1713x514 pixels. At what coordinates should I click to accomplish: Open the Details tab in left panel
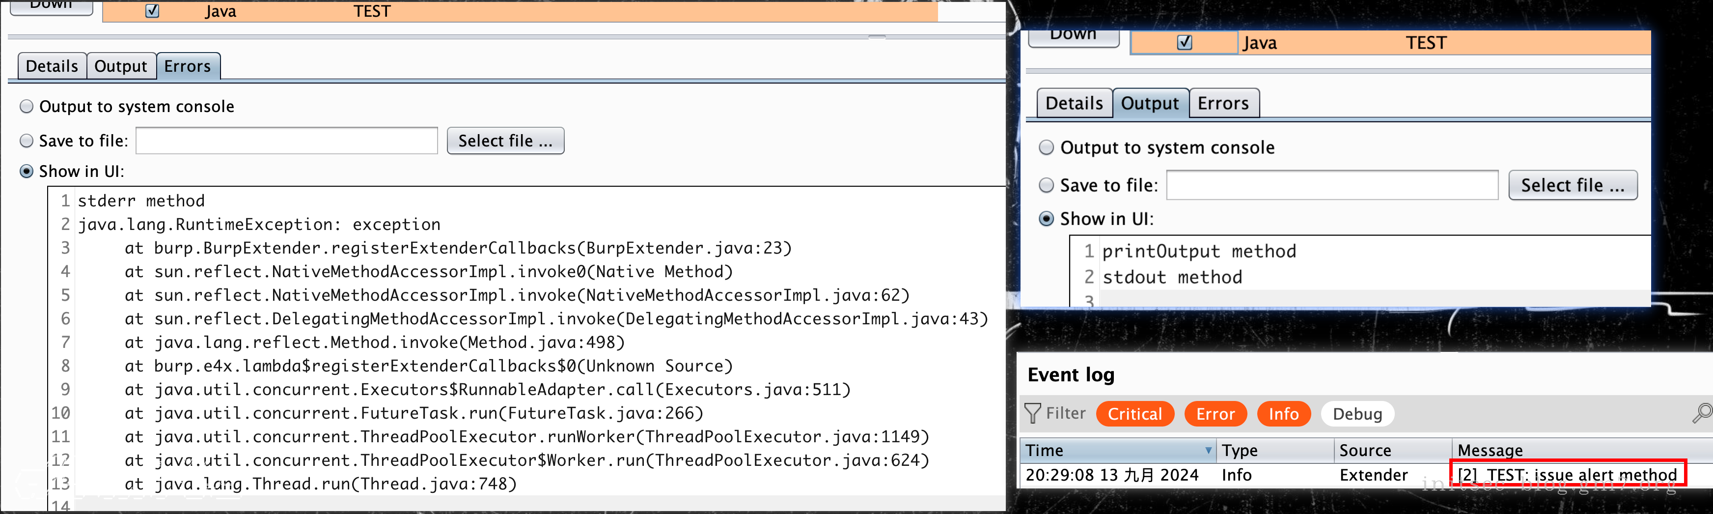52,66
= = = = =
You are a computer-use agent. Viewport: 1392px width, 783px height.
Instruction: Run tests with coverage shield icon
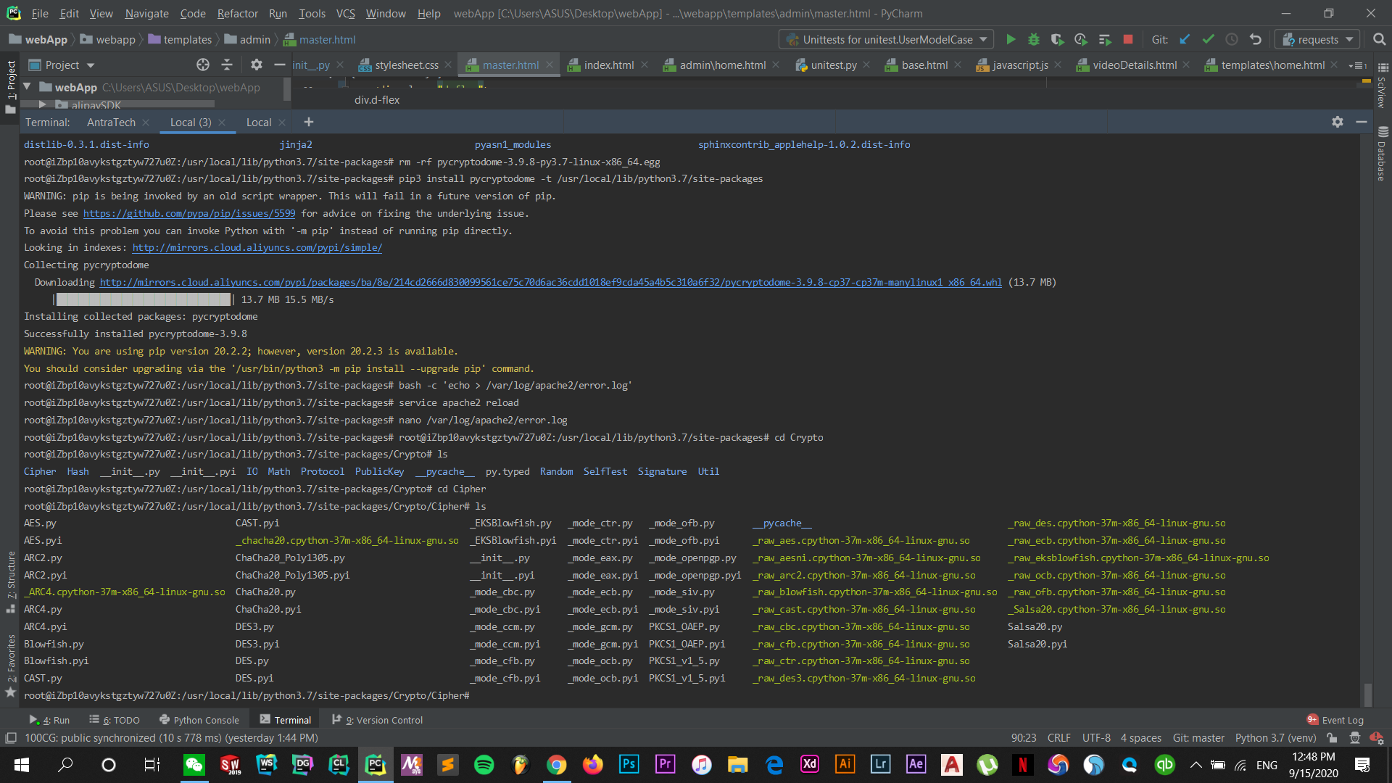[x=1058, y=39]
= = = = =
Replace "agent" with "assistant" in everything from the line containing "You are a computer-use" down to the line containing "[x=1058, y=39]", changing nothing else in those lines, and leave the pictures out of your answer.

You are a computer-use assistant. Viewport: 1392px width, 783px height.
Instruction: Run tests with coverage shield icon
[x=1058, y=39]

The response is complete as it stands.